Economics/Business

What is nominal group technique/Elements to perform/Steps to carry out

If you want to get a group of people to express themselves freely on a topic that concerns them directly, you can use the nominal group technique .

Although it requires a lot of discipline, this technique is very useful in research. Let’s learn more about its features and how to implement it correctly.

What is a nominal group technique?

The nominal group technique can be considered a variation of small discussion groups , brought together to reach consensus.

Information is gathered by asking individuals to respond to questions posed by a moderator, and then participants are asked to prioritize ideas or suggestions from all group members.

The process prevents a single person from dominating the discussion, encourages all group members to participate, and results in a set of priority solutions or recommendations that represent the group’s preferences.

Elements to perform a nominal group technique

These are some considerations that you should take into account to put the nominal group technique into practice:

The meeting room

Prepare a room large enough to accommodate five to nine participants. Arrange the tables in a U-shape, with a flip chart at the open end of the U for everyone to see.

Supplies

Each U-shaped table will need a flip chart; a large marker; Scotch tape; and paper, pencil, and blank cards for each participant to take notes.

Opening statement

This statement clarifies the roles of the members and the goals of the group, and should include: a warm welcome, a statement of the importance of the task, a statement of the importance of each member’s contribution, and an indication of how the group result.

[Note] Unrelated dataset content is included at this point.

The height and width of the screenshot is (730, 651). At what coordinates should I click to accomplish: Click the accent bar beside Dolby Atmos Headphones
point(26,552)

Steps to carry out a nominal group technique

These are the steps you should follow to implement the nominal group technique as part of your data collection process :

  1. Brainstorming: The moderator presents the question or problem to the group in written form and reads the question to the group. The facilitator instructs everyone to write their ideas in short sentences or statements and to work silently and independently. Each person silently generates ideas and writes them down.
  2. Idea presentation : Group members participate in a feedback session to concisely record each idea (no discussion at this point). The facilitator writes an idea from one group member on a flip chart that is visible to the whole group, and proceeds to ask the next group member for another idea, and so on. Ideas do not need to be repeated; however, if group members feel that an idea provides a different emphasis or variation, feel free to include it. Proceed until all members’ ideas have been documented.
  3. Discussion of Ideas : Each recorded idea is discussed below to determine its clarity and importance. For each idea, the moderator asks: “Are there any questions or comments that group members have on the topic?” This step provides an opportunity for members to express their understanding and relative importance of the topic. The creator of the idea need not feel compelled to clarify or explain the point; Any member of the group can play that role.
  4. Voting on Ideas: Individuals vote privately to prioritize ideas. Votes are counted to identify ideas that are highly valued by the group as a whole. The moderator establishes what criteria are used to prioritize ideas. To begin, each group member selects the five most important points from the group’s list and writes an idea on each card. Each member then ranks the five selected ideas, with the most important given a rank of 5, and the least important a rank of 1.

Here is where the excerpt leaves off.